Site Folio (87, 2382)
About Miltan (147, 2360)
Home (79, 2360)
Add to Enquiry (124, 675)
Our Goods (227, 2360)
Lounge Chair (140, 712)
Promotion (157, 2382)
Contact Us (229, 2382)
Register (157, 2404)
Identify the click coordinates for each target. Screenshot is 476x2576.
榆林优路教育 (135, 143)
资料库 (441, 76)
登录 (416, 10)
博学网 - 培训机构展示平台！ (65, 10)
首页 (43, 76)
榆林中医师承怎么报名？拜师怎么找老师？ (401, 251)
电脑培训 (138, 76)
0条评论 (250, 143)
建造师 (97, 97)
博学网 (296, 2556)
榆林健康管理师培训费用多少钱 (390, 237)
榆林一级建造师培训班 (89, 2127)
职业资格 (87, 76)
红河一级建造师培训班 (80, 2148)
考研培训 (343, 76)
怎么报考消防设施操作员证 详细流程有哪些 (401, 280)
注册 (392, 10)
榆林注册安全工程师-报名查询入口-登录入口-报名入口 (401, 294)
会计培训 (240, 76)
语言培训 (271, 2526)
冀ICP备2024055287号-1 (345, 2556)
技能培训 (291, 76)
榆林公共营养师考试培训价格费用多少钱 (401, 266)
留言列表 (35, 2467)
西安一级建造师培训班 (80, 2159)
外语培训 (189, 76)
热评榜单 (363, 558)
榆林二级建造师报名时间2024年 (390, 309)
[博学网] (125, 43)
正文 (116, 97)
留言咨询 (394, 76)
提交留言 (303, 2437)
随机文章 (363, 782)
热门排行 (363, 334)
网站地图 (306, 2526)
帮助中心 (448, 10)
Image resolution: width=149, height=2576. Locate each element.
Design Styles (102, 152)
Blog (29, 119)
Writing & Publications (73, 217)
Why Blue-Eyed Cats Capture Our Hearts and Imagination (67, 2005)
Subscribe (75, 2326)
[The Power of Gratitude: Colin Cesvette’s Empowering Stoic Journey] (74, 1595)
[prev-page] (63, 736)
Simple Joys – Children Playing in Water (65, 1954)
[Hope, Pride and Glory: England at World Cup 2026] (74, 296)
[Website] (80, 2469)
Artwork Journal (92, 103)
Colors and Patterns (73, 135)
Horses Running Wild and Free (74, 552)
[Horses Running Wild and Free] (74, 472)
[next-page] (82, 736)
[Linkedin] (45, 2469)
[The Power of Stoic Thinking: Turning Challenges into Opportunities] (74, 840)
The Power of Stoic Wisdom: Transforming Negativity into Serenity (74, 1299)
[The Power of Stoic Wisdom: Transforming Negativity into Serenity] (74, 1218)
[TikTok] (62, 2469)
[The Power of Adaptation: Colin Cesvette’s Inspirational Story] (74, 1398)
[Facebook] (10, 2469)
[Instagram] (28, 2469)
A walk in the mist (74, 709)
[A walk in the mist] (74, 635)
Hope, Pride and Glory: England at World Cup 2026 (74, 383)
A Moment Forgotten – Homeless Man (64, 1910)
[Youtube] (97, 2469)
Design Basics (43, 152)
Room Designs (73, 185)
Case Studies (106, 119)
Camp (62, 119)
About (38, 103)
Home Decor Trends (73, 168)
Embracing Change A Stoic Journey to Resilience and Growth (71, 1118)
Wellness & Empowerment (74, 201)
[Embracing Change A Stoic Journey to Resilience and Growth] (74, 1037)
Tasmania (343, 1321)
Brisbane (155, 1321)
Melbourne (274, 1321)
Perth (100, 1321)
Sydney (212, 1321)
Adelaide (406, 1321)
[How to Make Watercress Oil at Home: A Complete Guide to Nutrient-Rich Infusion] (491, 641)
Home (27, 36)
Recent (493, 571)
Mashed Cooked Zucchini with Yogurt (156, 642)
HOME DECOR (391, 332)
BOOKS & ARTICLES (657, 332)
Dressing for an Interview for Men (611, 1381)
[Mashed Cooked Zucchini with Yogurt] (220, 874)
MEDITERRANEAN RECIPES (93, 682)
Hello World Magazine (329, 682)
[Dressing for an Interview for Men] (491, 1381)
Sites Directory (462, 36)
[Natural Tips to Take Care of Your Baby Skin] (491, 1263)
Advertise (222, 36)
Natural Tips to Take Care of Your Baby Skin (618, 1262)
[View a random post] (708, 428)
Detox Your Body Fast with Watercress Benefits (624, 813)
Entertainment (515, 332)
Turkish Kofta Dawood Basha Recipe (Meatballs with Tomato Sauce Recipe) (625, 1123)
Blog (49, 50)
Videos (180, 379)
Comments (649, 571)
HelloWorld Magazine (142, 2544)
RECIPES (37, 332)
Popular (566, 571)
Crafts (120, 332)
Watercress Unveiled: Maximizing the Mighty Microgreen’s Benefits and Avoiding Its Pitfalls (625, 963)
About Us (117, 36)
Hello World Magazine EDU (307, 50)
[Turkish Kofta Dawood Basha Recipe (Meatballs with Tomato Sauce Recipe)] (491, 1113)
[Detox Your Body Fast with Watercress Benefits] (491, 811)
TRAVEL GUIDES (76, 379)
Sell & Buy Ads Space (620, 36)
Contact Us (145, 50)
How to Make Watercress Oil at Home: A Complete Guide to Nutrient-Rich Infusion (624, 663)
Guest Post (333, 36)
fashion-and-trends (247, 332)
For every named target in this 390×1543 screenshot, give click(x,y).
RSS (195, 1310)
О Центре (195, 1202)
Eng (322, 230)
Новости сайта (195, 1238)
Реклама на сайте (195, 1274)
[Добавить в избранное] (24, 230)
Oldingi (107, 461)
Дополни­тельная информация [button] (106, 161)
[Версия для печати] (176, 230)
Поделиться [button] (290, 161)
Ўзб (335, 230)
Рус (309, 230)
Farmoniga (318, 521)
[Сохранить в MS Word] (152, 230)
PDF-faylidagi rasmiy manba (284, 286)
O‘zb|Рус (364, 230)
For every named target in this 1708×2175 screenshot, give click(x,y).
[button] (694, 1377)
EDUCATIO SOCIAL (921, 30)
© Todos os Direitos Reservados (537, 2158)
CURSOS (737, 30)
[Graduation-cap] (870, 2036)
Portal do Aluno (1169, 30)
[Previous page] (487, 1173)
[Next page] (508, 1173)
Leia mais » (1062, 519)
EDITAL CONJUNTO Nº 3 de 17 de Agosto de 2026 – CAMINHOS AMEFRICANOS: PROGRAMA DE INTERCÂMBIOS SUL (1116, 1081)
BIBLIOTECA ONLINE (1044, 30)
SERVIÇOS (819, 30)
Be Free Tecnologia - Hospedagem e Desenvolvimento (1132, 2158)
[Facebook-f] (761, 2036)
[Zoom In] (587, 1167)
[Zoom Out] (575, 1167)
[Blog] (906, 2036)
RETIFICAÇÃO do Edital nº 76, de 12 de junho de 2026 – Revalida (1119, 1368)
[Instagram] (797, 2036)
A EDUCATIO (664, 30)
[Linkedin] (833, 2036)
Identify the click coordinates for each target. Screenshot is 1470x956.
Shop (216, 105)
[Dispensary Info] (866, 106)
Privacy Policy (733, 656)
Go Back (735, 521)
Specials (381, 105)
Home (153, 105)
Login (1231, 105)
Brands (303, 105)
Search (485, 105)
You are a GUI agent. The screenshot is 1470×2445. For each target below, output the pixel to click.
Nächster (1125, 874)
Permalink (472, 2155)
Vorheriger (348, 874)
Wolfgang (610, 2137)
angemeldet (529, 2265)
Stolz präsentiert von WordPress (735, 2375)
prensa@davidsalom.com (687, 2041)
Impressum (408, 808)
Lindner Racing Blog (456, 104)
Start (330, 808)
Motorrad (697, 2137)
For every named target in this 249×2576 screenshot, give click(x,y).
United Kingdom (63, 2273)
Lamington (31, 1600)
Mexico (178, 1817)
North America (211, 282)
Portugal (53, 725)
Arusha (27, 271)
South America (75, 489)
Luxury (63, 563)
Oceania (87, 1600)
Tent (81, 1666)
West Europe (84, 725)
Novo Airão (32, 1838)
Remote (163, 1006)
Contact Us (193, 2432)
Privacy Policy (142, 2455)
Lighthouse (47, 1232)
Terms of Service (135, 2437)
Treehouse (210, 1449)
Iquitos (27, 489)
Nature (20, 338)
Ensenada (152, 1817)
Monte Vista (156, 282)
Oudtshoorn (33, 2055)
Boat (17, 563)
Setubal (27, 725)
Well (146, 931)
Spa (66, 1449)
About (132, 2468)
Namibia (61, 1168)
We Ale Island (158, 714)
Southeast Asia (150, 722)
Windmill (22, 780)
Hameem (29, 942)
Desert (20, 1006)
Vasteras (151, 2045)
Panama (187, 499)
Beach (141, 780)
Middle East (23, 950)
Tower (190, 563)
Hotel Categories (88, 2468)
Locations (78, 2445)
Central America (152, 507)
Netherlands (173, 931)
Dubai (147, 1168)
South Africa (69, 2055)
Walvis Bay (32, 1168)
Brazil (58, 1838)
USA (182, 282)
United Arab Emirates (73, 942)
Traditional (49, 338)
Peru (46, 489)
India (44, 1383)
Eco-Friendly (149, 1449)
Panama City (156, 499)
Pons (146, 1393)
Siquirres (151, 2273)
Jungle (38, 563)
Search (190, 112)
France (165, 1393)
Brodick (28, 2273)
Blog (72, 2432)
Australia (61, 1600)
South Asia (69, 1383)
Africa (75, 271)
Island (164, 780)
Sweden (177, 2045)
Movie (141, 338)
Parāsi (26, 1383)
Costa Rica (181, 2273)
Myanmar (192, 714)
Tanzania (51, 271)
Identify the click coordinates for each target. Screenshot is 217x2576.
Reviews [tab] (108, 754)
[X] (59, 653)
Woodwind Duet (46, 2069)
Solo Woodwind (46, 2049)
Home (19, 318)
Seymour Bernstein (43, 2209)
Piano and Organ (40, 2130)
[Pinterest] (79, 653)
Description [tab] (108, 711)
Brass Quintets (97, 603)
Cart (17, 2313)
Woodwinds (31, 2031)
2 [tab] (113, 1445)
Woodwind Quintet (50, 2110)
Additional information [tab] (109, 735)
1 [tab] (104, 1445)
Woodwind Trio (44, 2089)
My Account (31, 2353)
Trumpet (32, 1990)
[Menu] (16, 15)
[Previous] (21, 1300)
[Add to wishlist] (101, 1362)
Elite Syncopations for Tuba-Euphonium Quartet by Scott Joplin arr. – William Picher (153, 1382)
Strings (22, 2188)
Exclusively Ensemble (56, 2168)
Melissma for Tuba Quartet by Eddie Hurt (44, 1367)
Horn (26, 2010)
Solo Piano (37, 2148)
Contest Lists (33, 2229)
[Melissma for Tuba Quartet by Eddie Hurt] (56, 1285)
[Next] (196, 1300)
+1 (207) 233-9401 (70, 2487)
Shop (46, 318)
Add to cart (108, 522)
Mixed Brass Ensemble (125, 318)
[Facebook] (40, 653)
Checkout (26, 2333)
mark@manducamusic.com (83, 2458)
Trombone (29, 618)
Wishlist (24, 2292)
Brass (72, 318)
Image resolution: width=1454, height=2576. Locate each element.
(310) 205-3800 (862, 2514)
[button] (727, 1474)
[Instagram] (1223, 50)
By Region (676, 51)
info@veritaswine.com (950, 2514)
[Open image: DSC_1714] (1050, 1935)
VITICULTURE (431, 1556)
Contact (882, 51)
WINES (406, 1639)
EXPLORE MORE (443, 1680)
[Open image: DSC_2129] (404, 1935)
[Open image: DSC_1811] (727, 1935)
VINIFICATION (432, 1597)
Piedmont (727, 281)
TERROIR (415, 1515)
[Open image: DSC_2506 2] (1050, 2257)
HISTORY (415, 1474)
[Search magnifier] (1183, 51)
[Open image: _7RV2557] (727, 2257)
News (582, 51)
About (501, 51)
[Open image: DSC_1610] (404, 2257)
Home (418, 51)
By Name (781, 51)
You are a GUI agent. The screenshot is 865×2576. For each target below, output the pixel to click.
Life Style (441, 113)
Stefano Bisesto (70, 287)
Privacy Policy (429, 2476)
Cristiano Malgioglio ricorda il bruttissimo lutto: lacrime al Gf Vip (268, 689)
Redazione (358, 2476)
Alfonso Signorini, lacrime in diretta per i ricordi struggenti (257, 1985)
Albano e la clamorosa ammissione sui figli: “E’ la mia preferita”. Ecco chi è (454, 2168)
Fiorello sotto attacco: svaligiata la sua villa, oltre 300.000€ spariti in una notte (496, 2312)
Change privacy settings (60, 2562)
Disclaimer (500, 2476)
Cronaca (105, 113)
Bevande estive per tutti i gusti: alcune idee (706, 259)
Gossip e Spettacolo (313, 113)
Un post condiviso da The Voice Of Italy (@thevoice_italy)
####################
Aim of the exercise: In the records above, find the line with "HelloWorld Magazine (142, 2544)"; write out exactly that line and each one after it, stopping after the line with "Новости сайта (195, 1238)".

Response:
HelloWorld Magazine (142, 2544)
RECIPES (37, 332)
Popular (566, 571)
Crafts (120, 332)
Watercress Unveiled: Maximizing the Mighty Microgreen’s Benefits and Avoiding Its Pitfalls (625, 963)
About Us (117, 36)
Hello World Magazine EDU (307, 50)
[Turkish Kofta Dawood Basha Recipe (Meatballs with Tomato Sauce Recipe)] (491, 1113)
[Detox Your Body Fast with Watercress Benefits] (491, 811)
TRAVEL GUIDES (76, 379)
Sell & Buy Ads Space (620, 36)
Contact Us (145, 50)
How to Make Watercress Oil at Home: A Complete Guide to Nutrient-Rich Infusion (624, 663)
Guest Post (333, 36)
fashion-and-trends (247, 332)
For every named target in this 390×1543 screenshot, give click(x,y).
RSS (195, 1310)
О Центре (195, 1202)
Eng (322, 230)
Новости сайта (195, 1238)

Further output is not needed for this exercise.